▶ TASK DETAILS:
Where does the string "Uncheck" appear in the records? Copy every line that contains it.

▶ DATA:

|---|

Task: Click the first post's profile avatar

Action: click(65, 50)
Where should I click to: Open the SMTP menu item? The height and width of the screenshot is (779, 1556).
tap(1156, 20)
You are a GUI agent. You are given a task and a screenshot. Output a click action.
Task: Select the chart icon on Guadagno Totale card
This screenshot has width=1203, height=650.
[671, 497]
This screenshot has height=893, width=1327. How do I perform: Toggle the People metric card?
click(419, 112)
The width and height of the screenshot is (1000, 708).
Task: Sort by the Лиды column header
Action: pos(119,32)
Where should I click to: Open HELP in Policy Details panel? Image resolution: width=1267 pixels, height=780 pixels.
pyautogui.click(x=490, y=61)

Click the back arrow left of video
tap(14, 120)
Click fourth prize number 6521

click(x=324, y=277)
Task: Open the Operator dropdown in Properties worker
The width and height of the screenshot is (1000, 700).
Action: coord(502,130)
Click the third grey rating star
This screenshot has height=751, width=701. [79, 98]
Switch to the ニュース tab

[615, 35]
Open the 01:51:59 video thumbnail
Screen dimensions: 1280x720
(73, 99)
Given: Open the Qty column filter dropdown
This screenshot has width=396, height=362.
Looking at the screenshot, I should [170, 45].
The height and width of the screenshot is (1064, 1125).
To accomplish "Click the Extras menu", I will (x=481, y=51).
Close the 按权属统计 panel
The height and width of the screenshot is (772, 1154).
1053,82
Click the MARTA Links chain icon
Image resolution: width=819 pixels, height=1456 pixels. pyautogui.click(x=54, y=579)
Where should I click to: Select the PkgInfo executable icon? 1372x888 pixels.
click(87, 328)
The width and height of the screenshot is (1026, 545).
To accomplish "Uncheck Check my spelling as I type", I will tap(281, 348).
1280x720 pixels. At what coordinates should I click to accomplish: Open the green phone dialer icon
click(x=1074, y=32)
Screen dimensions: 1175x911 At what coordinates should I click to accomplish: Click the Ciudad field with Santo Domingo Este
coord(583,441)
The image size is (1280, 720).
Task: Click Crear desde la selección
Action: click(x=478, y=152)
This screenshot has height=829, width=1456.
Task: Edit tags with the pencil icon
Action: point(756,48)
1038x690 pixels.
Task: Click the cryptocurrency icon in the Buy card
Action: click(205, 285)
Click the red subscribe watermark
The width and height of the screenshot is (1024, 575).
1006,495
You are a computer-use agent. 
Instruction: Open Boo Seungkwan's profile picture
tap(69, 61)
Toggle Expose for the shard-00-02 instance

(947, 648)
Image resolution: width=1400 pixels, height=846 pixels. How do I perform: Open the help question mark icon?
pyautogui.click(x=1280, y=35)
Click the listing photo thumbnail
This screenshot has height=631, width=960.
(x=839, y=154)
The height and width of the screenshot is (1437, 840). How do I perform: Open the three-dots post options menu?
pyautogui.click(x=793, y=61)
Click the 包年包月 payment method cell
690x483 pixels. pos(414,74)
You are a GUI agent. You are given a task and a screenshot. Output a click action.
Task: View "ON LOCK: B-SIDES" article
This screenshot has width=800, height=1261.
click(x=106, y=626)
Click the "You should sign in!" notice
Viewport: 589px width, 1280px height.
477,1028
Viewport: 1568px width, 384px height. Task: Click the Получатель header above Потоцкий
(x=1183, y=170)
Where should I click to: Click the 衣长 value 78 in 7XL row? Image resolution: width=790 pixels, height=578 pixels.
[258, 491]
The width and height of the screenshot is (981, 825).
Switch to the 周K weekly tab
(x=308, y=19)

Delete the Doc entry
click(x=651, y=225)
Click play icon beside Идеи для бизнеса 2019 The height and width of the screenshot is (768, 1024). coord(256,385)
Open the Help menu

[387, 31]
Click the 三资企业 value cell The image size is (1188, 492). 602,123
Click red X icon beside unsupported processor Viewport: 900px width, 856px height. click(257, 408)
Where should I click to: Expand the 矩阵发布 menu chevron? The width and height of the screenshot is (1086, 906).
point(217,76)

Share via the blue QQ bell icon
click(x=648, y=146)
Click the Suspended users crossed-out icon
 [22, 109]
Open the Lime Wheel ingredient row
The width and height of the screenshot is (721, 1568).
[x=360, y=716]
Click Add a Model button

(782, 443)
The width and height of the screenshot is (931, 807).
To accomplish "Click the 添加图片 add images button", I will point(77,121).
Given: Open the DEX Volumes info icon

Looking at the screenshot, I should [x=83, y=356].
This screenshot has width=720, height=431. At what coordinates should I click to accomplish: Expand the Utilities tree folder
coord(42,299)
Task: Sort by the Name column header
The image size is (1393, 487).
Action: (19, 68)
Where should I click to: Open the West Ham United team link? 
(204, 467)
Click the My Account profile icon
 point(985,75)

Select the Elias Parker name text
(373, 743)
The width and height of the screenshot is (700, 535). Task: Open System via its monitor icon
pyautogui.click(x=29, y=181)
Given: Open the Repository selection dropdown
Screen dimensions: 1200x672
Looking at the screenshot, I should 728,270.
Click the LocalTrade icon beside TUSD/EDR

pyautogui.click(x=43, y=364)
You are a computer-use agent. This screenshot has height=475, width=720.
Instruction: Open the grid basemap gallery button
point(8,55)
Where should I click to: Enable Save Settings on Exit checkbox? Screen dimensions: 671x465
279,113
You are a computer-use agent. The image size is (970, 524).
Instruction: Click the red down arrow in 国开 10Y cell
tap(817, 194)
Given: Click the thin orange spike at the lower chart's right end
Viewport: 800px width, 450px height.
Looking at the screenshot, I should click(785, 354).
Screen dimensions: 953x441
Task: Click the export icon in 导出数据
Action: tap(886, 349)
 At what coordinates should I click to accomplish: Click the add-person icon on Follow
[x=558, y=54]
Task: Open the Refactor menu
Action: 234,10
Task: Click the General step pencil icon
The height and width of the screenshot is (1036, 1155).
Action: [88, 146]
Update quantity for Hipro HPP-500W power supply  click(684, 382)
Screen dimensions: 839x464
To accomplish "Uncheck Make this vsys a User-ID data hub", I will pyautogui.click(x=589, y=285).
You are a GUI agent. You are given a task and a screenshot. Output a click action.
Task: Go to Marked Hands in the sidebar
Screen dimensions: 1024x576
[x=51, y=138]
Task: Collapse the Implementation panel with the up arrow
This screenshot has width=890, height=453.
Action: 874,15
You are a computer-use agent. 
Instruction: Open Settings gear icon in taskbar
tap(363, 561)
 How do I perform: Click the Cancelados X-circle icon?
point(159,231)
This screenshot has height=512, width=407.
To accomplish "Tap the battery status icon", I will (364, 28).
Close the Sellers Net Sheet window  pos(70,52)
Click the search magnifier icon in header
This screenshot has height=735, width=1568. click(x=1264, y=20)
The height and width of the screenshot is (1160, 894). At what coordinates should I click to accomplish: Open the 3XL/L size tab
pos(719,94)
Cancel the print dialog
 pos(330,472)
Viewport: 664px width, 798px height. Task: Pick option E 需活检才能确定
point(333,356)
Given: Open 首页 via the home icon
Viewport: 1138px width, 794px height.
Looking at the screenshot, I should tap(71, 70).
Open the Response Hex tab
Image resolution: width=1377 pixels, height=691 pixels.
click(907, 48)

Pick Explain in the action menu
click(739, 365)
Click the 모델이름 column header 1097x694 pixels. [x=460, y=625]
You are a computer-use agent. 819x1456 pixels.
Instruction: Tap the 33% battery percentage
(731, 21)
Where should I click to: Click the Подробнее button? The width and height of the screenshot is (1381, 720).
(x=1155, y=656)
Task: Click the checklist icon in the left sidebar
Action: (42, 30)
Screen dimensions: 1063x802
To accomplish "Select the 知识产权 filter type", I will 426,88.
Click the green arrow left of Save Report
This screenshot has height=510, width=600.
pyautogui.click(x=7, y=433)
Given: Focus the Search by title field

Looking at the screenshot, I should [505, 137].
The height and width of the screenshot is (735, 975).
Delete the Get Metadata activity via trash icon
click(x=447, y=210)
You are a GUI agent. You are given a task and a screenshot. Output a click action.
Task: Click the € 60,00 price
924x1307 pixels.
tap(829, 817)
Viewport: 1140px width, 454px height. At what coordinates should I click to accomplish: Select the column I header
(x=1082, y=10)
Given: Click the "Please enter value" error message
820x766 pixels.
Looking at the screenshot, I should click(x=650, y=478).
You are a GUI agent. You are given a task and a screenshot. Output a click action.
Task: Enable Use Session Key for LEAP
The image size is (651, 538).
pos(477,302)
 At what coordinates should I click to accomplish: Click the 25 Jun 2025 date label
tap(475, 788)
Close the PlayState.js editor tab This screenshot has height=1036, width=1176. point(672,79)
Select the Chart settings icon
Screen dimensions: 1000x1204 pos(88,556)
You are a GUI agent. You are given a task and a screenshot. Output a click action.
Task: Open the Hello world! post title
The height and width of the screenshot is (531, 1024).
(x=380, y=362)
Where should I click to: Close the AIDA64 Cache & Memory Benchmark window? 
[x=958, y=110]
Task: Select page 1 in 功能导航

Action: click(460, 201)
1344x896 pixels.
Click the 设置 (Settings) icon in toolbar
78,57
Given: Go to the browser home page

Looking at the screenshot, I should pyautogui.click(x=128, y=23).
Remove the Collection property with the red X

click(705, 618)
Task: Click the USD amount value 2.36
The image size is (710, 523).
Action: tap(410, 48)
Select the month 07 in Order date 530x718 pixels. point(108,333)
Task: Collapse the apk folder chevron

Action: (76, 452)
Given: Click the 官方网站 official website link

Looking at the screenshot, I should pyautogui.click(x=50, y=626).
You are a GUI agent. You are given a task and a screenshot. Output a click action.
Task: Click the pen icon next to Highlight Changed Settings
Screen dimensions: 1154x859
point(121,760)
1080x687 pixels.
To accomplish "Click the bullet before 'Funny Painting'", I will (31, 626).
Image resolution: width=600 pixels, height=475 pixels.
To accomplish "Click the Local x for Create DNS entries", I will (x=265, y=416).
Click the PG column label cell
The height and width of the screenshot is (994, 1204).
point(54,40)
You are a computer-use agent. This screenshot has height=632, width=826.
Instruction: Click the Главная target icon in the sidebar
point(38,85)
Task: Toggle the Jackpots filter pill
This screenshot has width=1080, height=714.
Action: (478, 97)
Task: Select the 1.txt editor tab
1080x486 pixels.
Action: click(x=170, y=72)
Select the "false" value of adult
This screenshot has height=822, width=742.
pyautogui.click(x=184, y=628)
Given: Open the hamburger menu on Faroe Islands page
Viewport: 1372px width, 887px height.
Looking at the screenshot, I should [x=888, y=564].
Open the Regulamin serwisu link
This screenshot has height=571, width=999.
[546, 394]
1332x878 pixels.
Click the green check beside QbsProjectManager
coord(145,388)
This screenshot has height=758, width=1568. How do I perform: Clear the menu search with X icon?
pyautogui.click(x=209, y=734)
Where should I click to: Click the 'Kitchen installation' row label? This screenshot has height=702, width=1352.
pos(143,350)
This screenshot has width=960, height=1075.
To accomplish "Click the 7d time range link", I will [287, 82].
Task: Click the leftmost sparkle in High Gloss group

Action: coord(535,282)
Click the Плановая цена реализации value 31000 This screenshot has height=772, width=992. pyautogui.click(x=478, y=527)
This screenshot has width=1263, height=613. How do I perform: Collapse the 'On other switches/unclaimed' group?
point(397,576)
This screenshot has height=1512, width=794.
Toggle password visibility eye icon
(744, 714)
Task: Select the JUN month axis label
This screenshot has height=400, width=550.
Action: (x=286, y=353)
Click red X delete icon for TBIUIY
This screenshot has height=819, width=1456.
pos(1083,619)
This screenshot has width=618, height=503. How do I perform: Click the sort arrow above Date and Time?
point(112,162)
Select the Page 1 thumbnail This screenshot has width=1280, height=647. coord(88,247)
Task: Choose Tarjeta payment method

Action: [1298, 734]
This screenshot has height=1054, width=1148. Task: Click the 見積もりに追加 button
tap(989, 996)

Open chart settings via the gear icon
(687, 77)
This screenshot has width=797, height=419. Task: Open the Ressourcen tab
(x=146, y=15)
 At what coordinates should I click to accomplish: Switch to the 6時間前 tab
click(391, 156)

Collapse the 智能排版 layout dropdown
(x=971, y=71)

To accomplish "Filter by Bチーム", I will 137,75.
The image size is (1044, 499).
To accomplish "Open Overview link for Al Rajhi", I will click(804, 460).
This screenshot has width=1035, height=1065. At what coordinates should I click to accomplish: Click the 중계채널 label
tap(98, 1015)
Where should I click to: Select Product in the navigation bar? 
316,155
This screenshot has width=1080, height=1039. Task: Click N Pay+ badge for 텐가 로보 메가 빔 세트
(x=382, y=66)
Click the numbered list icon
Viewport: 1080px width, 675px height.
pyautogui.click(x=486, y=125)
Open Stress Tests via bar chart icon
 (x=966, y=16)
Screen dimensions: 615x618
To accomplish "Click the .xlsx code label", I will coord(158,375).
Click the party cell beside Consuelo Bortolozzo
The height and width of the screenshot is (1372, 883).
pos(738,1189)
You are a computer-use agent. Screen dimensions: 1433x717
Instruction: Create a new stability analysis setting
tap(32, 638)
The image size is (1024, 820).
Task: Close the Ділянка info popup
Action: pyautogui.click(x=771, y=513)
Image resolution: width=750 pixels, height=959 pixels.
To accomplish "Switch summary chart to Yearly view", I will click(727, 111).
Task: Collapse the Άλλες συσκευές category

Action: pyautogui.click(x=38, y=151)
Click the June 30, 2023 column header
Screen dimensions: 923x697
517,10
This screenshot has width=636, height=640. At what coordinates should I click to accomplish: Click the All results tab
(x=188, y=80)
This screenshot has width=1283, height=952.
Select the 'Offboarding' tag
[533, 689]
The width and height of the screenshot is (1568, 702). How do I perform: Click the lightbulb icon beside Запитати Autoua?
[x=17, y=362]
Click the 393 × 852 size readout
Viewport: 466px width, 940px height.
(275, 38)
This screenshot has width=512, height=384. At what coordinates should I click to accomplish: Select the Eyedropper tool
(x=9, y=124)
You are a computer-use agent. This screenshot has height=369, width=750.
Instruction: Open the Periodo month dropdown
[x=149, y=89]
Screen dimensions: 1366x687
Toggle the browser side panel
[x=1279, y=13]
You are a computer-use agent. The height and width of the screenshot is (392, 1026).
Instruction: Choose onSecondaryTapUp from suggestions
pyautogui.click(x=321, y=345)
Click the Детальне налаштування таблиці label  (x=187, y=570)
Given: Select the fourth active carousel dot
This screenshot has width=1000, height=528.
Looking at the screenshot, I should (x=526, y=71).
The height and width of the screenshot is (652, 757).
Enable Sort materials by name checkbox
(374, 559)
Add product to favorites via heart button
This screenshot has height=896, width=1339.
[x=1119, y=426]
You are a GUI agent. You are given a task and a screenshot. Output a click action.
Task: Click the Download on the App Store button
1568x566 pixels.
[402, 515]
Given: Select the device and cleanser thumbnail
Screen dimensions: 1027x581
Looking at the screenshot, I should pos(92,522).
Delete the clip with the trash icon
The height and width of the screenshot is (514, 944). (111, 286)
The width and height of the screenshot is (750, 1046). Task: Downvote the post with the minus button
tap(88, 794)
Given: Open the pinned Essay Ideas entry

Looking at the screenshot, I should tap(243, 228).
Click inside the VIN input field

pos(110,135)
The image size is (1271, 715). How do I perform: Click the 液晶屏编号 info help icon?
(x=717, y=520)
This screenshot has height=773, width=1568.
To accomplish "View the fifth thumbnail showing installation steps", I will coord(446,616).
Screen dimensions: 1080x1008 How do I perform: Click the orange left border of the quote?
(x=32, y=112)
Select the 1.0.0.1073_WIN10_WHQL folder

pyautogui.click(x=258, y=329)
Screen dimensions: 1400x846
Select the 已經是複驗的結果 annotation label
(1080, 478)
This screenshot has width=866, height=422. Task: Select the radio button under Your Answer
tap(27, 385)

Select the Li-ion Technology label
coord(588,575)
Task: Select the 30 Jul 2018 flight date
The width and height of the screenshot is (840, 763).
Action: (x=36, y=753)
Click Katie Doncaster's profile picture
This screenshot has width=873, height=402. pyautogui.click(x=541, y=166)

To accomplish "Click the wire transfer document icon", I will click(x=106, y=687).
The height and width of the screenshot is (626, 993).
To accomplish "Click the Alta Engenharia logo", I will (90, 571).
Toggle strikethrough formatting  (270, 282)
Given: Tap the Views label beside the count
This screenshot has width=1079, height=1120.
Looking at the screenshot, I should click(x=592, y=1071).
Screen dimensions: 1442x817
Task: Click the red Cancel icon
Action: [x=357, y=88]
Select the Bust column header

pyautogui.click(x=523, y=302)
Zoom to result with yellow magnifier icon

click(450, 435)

|---|

▶ OUTPUT BELOW:
To accomplish "Uncheck Check my spelling as I type", I will tap(281, 348).
To accomplish "Uncheck Make this vsys a User-ID data hub", I will pyautogui.click(x=589, y=285).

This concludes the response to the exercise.